Is Social Security headed for a crisis sooner than thought? Although President Bush says so, not everyone agrees. The system's trustees estimate the Social Security trust fund is in good shape for another four decades. The nonpartisan Congressional Budget Office figures five decades. Many independent economists think Social Security is healthy for more like six or seven decades.
But there's a vocal contingent that thinks Social Security has much more urgent problems. For years, Social Security has been amassing surpluses that the system's trustees use to accumulate Treasury bonds in its trust fund.
But as the baby boomers begin to retire, they're going to have to start selling those bonds back to the federal government in order to raise money to pay benefits. This could happen as soon as 2018, little more than a decade away.
To some people, this looks like a shell game, one branch of the government merely redeeming IOUs from another branch. Sen. Wayne Allard (R) of Colorado, for example, told constituents recently, "The money is spent. I don't believe, in my own opinion, we'll be able to raise the funds to pay it back."
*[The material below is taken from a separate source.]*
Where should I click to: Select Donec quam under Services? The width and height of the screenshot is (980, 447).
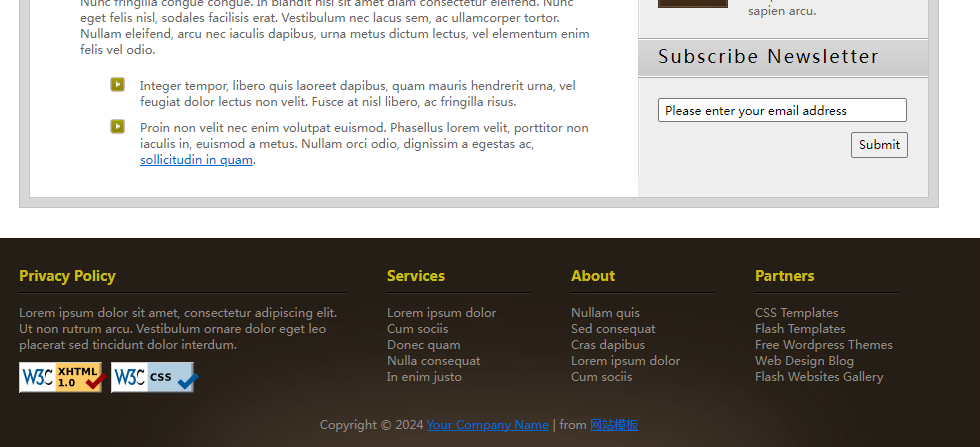pos(423,345)
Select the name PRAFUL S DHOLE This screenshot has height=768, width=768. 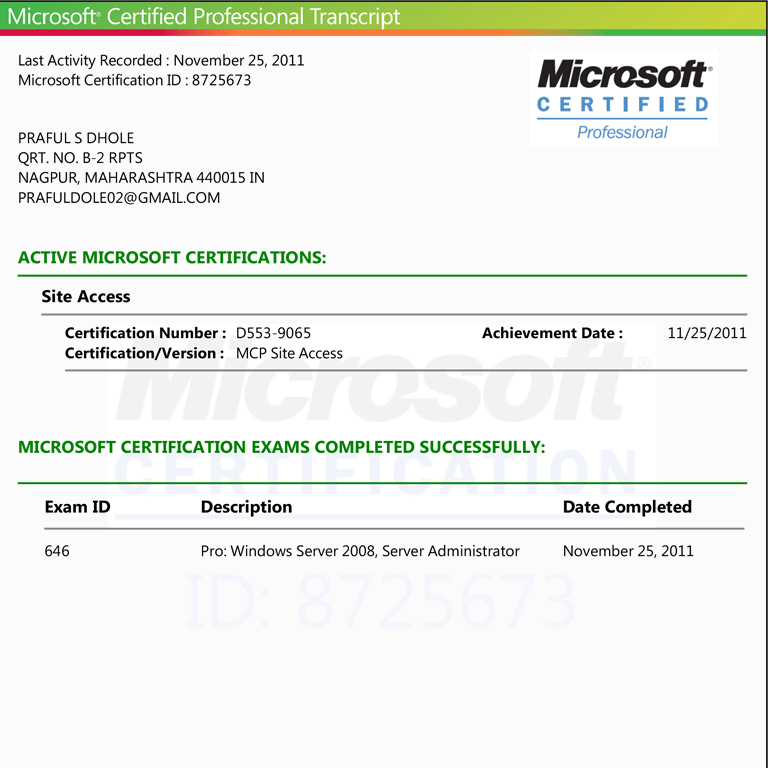coord(76,138)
This statement betrays a fundamental misunderstanding of how Social Security works. Unlike ordinary government functions, Social Security is funded by its own tax, the payroll tax. In 1983, at a time when Social Security was genuinely facing a crisis - it was mere months away from failing at the time - a commission appointed by President Reagan and headed by Alan Greenspan proposed a series of fixes. Among other things, the Greenspan commission recommended increasing payroll taxes.
But there was a twist: Knowing that the baby boomers would begin retiring around 2010, Mr. Greenspan recommended raising payroll taxes by much more than was needed to pay benefits at the time. The surplus would be used to buy Treasury bonds, which could be redeemed when the boomers retired and payroll taxes were no longer sufficient to fully fund retirement benefits.